#### [Prompt]
The word "computer" may appear in lines of the data; say how many such lines there are, with nothing beyond the number.

#### [Source material]

Segment Open

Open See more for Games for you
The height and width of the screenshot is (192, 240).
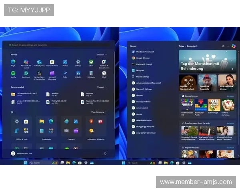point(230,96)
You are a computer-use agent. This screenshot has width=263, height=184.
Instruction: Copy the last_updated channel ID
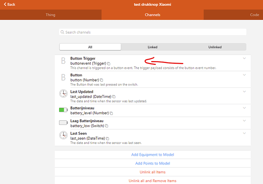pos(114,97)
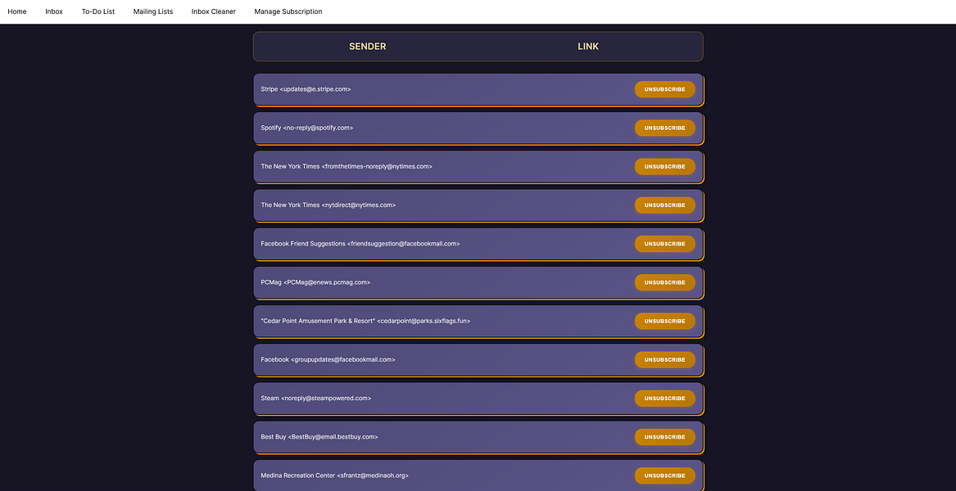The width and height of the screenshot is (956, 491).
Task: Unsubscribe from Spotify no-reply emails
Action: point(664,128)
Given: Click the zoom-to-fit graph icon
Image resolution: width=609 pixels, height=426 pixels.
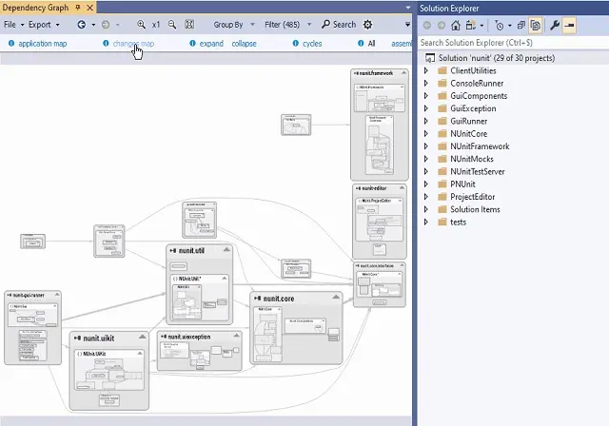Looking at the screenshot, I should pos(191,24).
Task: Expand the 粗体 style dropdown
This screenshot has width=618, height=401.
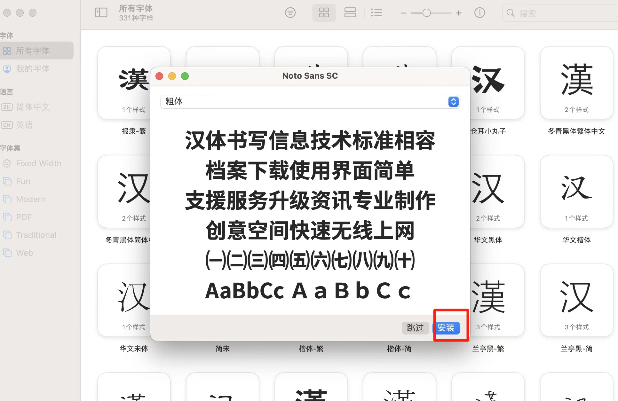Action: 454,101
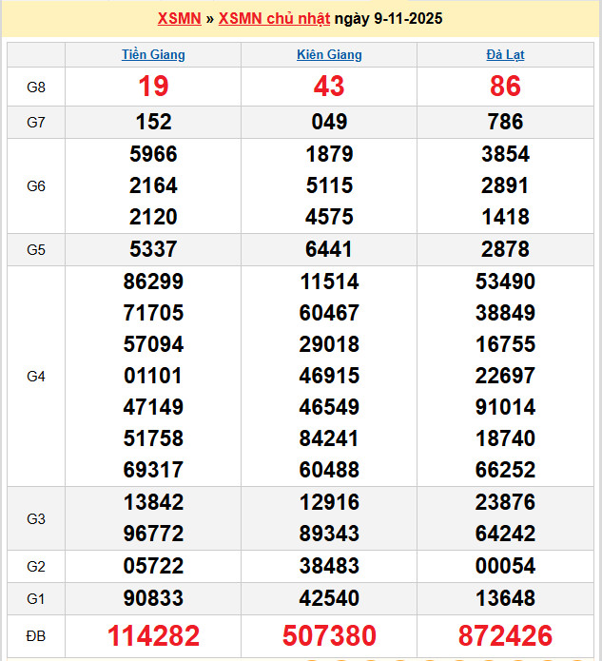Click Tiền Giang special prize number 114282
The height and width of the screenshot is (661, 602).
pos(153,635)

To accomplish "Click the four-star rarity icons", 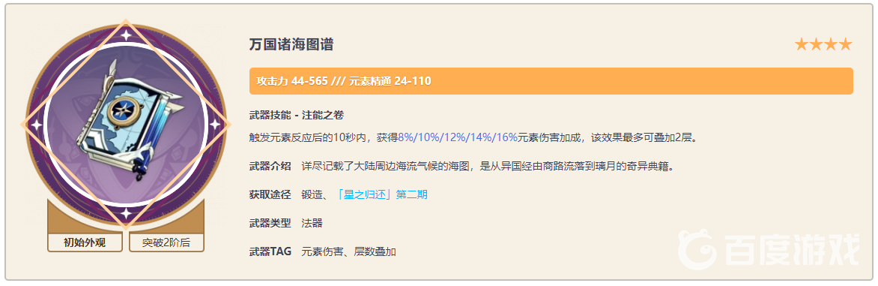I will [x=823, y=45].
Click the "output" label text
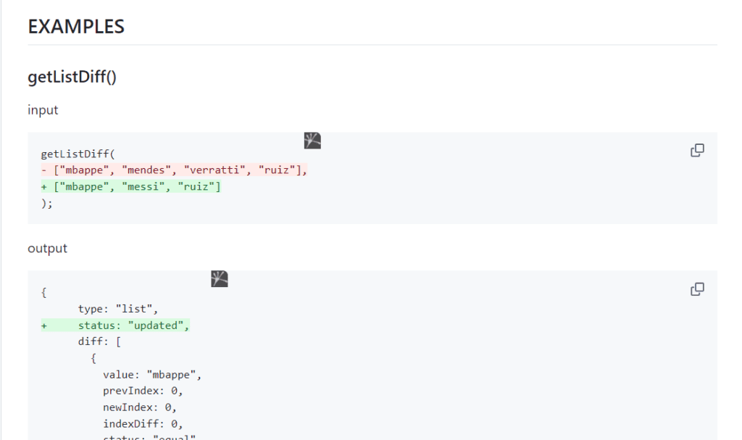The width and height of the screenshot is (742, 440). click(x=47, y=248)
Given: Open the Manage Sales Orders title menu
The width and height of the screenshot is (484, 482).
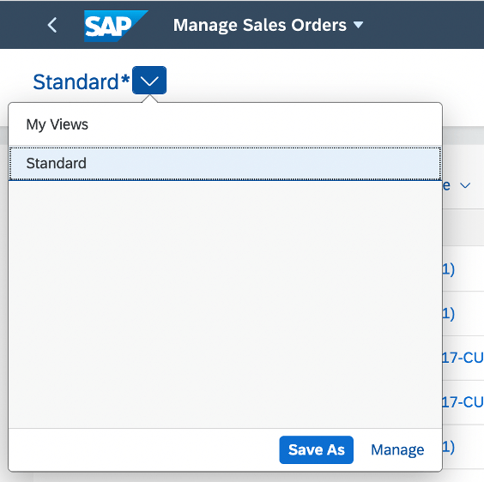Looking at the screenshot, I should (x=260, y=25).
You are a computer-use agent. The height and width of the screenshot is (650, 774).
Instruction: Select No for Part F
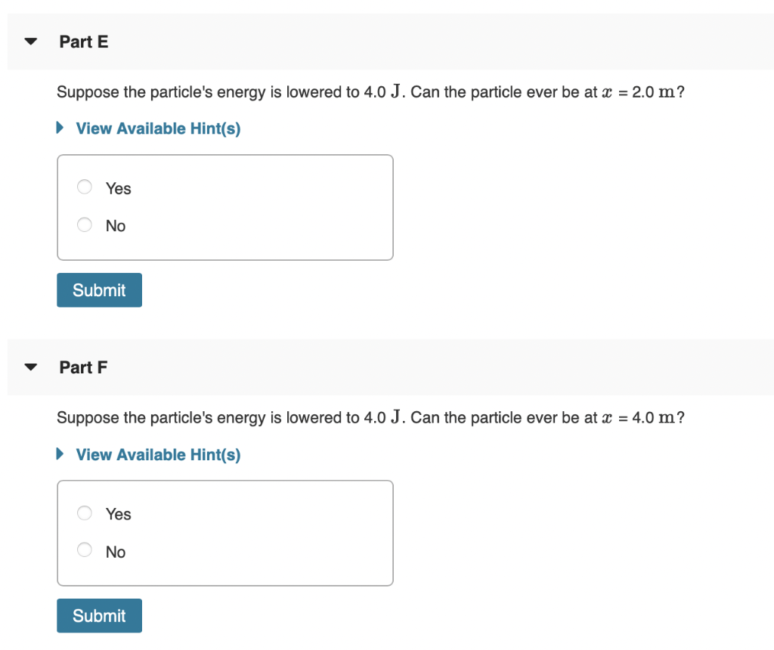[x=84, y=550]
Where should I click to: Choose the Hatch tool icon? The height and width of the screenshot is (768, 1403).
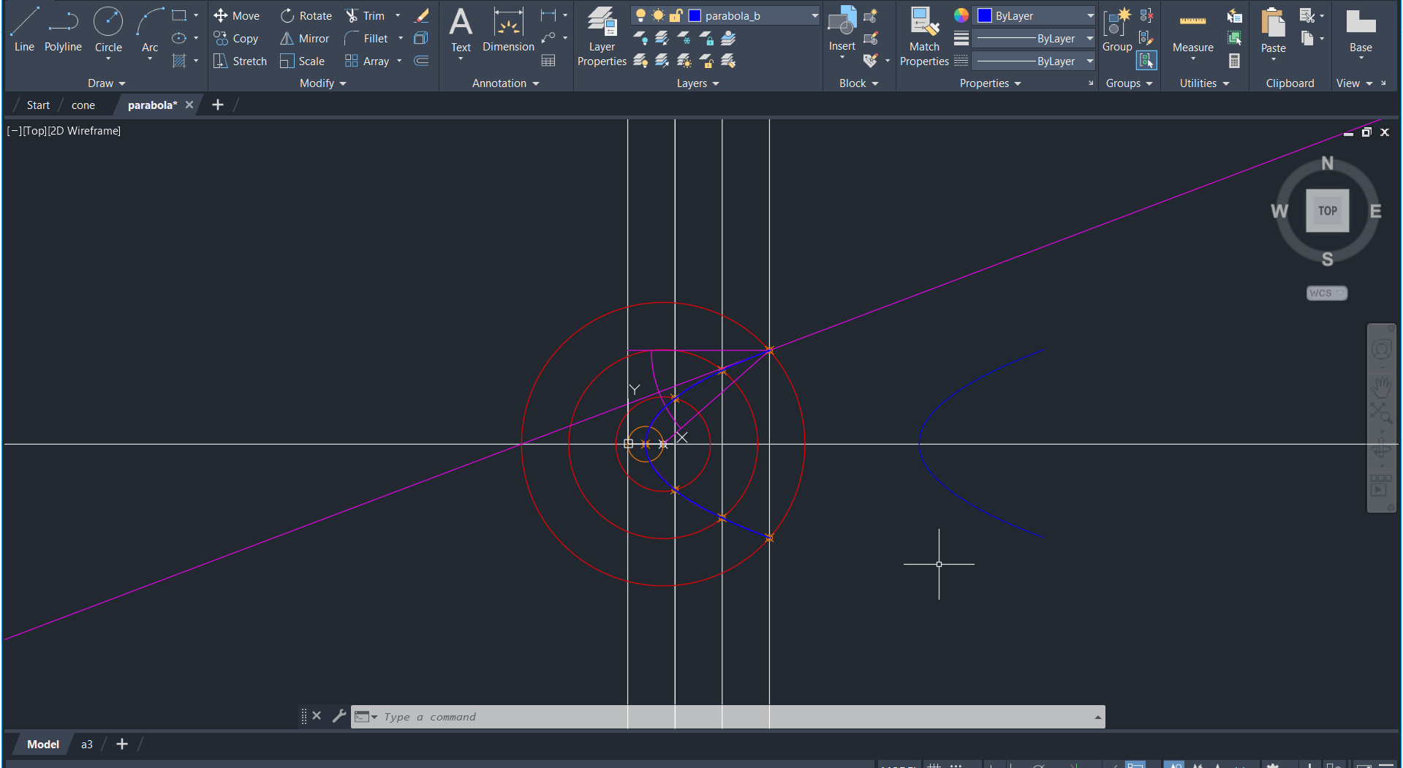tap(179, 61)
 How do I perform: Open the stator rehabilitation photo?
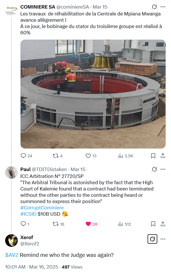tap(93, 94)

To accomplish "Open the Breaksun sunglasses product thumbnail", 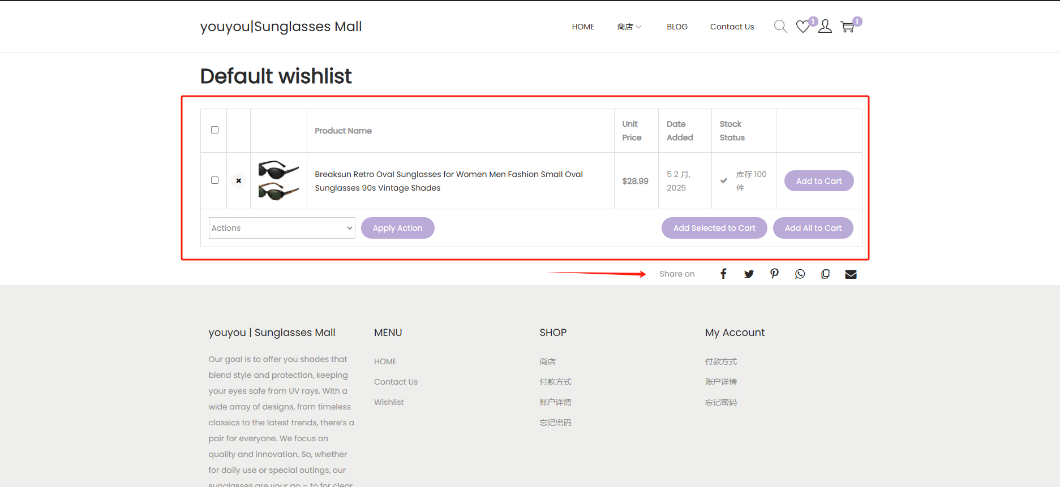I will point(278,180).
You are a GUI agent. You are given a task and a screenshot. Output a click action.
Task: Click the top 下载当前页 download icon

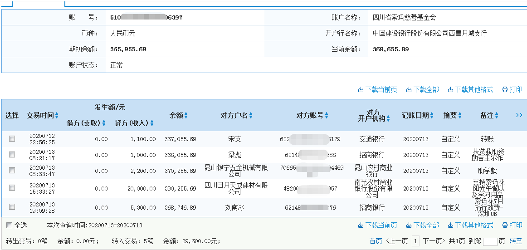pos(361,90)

Segment Closed

#### [Solution to the exercise]
2